Ilustrasi depresi

Gula selalu dikaitkan dengan penyakit diabetes bila konsumsinya tidak berkaitan dengan kebutuhan tubuh, pola makan, hingga aktivitas fisik.

Namun ada juga masalah lain yang perlu diperhatikan terutama untuk orang-orang yang terlalu banyak mengonsumsi makanan atau minum dengan gula dalam jangka panjang. Biasanya pankreas akan menghasilkan insulin sebagai hormon yang berfungsi untuk memecah dan mengubah gula menjadi glukosa. Glukosa ini diambil oleh hati, lemak, dan otot. Bila konsumsi gula terlalu banyak, akan terjadi resistensi insulin oleh organ-organ tadi sehingga terlalu banyak glukosa dalam darah dan kemudian menjadi penyebab gula darah meningkat.

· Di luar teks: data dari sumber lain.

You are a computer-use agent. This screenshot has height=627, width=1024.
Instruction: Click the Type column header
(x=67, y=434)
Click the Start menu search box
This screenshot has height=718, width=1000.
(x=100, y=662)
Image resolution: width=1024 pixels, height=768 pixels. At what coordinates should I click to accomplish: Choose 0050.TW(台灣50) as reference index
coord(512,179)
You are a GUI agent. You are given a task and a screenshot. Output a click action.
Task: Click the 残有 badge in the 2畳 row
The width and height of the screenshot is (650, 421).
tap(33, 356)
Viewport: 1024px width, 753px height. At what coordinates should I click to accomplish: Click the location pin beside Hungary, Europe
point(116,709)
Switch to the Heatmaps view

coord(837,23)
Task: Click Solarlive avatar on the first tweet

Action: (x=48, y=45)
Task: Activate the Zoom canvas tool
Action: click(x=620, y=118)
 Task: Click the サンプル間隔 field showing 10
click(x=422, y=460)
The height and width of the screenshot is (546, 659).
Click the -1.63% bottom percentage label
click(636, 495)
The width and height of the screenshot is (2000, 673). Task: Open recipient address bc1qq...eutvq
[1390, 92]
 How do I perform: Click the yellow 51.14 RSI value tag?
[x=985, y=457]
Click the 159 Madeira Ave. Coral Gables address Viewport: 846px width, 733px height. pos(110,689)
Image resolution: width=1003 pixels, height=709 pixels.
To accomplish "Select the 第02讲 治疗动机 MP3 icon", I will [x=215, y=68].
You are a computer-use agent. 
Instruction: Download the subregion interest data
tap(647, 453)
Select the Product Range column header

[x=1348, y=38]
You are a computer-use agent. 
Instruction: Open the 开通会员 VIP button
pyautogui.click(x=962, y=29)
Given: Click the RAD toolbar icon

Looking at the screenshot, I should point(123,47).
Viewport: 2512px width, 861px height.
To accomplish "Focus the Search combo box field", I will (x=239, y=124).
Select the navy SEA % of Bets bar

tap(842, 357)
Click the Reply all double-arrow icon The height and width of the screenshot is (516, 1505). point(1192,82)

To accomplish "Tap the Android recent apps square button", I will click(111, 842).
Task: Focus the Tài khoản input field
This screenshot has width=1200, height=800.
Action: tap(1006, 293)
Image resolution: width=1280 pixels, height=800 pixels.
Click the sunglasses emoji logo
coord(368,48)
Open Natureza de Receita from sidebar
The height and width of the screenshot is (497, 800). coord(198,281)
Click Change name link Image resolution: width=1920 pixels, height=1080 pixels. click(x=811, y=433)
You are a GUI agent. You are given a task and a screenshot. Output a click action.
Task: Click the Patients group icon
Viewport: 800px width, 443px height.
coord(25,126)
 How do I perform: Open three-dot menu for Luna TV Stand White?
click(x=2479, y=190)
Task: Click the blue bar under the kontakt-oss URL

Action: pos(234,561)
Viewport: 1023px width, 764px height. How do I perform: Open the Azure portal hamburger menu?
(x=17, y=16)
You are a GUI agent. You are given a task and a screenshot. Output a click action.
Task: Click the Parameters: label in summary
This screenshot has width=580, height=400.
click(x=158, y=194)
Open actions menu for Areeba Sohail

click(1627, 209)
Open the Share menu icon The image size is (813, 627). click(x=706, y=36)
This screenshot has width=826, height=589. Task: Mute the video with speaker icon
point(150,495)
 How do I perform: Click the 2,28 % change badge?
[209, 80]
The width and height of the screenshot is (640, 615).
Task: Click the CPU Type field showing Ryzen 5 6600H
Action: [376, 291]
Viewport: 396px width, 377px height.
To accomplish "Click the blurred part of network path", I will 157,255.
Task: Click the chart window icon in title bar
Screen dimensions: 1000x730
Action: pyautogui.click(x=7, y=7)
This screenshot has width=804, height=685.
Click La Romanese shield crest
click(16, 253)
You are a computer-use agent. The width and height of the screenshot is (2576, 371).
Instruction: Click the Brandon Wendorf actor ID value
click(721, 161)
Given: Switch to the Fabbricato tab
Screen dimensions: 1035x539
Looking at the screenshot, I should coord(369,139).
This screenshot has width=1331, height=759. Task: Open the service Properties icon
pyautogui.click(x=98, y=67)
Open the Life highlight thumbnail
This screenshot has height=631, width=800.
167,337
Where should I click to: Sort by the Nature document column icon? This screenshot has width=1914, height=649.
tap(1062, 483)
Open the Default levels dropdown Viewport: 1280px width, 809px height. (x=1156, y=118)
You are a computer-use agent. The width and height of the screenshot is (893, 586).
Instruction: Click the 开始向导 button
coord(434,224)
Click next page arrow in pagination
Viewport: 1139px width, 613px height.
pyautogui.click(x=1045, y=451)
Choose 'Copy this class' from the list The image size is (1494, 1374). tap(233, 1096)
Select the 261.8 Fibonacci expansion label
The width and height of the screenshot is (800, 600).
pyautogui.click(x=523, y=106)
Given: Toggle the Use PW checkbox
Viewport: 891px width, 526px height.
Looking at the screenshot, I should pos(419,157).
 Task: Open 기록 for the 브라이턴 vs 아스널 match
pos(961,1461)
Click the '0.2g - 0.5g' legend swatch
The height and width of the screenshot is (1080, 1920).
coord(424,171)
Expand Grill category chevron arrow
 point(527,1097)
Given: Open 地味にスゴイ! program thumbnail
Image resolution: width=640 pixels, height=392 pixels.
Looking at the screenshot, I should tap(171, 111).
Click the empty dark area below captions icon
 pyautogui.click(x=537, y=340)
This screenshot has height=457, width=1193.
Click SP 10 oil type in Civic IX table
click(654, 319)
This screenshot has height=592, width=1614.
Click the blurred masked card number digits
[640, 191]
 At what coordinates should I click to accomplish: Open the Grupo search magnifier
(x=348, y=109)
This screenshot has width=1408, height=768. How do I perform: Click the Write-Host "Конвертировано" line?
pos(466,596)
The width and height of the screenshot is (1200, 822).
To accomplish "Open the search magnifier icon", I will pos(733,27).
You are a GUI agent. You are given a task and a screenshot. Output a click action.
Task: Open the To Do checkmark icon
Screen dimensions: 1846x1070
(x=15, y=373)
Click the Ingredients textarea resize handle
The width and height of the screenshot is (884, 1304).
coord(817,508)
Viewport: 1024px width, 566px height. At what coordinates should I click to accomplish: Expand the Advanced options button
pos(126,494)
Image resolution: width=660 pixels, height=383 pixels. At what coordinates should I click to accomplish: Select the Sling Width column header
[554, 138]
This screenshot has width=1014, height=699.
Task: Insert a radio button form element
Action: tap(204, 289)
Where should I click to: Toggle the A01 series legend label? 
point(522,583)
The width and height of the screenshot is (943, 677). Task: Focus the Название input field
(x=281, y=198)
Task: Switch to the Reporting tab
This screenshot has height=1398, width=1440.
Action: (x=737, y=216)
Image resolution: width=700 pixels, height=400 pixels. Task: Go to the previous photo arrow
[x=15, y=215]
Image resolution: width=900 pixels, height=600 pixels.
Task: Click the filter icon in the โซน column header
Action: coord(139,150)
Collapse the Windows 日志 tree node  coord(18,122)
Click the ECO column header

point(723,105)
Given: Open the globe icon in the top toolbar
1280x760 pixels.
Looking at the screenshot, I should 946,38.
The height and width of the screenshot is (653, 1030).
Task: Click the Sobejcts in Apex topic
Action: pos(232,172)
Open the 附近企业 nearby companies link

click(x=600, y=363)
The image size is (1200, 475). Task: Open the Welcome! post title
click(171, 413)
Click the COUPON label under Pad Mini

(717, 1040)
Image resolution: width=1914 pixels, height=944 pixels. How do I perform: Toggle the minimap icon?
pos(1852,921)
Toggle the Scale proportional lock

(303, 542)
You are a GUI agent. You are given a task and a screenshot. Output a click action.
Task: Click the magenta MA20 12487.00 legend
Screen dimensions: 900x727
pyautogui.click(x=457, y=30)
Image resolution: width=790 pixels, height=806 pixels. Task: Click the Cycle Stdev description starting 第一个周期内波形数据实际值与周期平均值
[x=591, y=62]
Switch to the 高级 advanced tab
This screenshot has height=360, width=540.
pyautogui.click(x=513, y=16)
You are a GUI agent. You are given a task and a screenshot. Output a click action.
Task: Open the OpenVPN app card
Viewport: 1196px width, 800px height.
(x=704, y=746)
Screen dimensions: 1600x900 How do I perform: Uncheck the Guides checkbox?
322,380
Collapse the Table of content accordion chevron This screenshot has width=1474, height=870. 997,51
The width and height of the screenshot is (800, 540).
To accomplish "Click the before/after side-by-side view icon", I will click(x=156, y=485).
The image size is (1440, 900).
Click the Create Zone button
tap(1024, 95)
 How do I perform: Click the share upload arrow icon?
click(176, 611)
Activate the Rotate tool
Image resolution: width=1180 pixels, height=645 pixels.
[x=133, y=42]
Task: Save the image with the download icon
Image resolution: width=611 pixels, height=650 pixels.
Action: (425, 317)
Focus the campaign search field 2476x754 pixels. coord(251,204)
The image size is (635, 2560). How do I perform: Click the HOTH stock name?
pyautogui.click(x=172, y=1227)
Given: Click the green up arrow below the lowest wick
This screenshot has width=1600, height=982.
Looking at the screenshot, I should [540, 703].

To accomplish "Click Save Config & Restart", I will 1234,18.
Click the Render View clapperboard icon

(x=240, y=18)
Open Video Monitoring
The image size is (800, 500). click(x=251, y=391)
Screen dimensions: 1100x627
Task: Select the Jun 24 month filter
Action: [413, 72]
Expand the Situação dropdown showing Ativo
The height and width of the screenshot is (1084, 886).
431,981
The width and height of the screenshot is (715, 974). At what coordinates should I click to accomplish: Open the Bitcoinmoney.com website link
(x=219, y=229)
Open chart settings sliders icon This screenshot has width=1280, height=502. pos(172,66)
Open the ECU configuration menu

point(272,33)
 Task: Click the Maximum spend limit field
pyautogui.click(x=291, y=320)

Menurut para peneliti dari Standford University, resistensi insulin juga bisa berdampak pada mental. Ketika mereka membandingkan dengan orang yang tidak memiliki resistensi insulin, penderita resistensi insulin memiliki risiko dua kali lebih tinggi Gangguan Depresi Mayor (Major Depressive Disorder) termasuk perasaan putus asa dan sedih, kesulitan tidur, dan lainnya. Hanya sedikit peningkatan resistensi insulin meningkatkan risiko GMD sebanyak 89 persen.

Resistensi insulin belum tentu dirasa oleh penderitanya. Bisa jadi mereka tidak mengidap diabetes. Kondisi ini sulit untuk dideteksi secara awam. Namun resistensi insulin masih bisa ditangani dengan perubahan gaya hidup seperti pola makan dan aktivitas fisik, bahkan bisa hilang. Dalam beberapa kasus, mungkin diperlukan obat khusus.

Yang pasti, kondisi seperti ini sebaiknya diperiksa oleh ahli di bidang kesehatan yang lebih memahami kondisi resistensi insulin dan solusinya.